● What this task involves:
Print verbatim the lines from the beginning of the entries through the line containing "Viewport: 576px width, 527px height.", both ends included. Pictures should be left out.

· · · · · · ·

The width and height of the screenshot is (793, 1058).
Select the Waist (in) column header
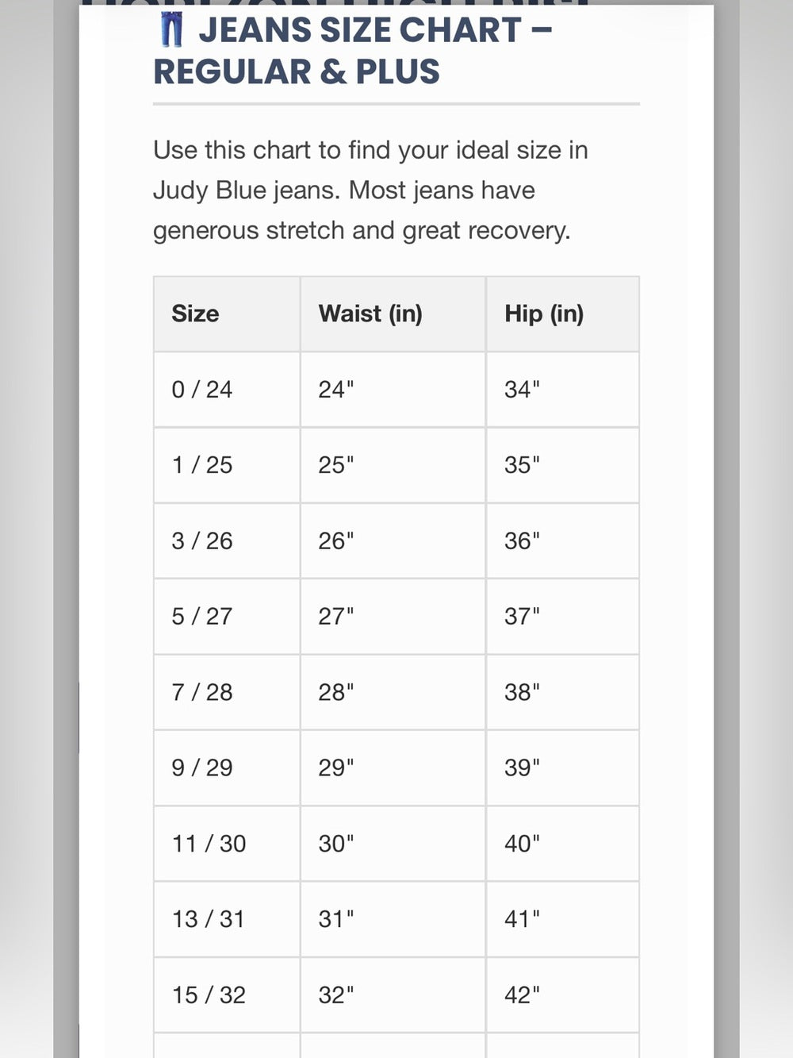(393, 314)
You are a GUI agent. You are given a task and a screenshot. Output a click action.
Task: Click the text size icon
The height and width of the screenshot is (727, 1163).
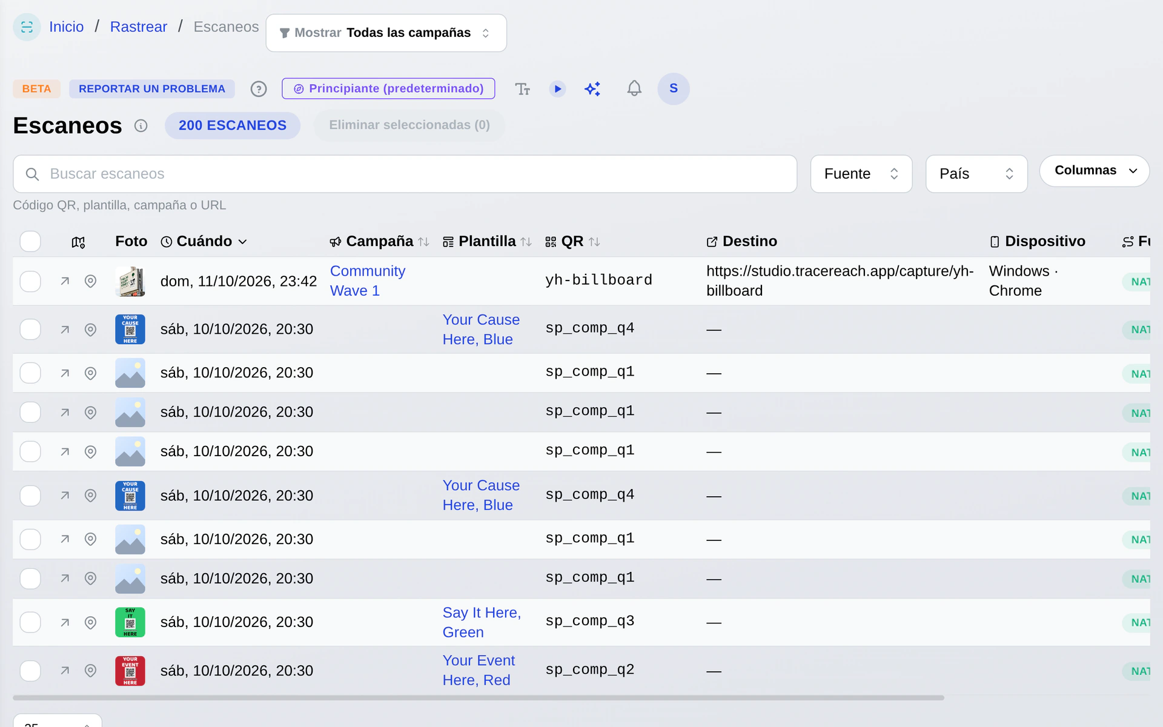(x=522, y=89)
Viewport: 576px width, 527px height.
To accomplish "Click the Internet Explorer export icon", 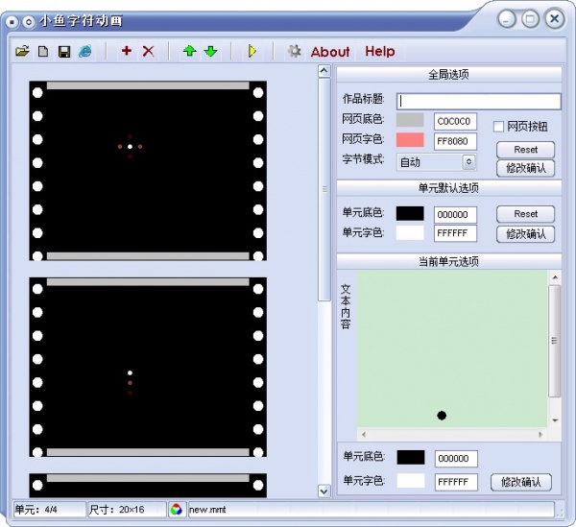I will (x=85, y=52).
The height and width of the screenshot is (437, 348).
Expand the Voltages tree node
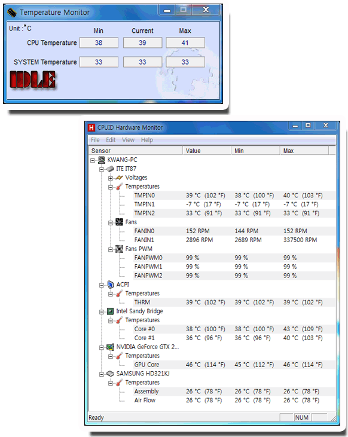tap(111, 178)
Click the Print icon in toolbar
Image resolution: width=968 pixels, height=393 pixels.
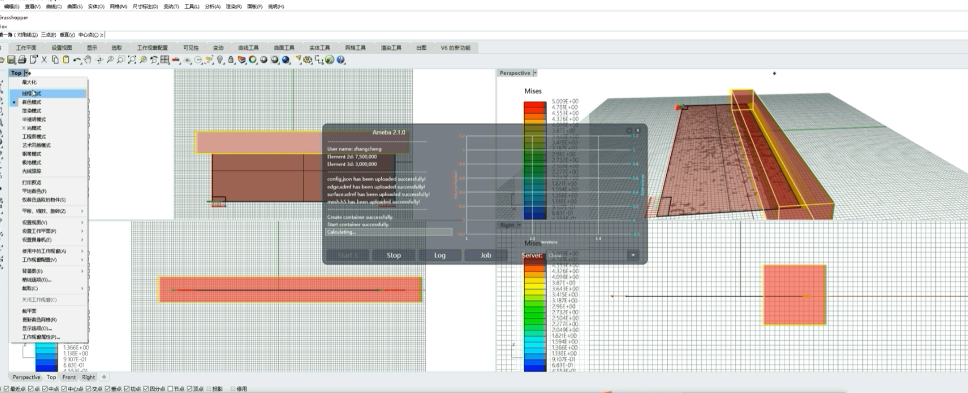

· · · · · · ·

● Problem solution:
The width and height of the screenshot is (793, 1058).
Select the Waist (in) column header
(393, 314)
You are a GUI agent. You are given a task and a screenshot. Output a click action.
Task: Click the text size icon
The height and width of the screenshot is (727, 1163).
(x=522, y=89)
Viewport: 576px width, 527px height.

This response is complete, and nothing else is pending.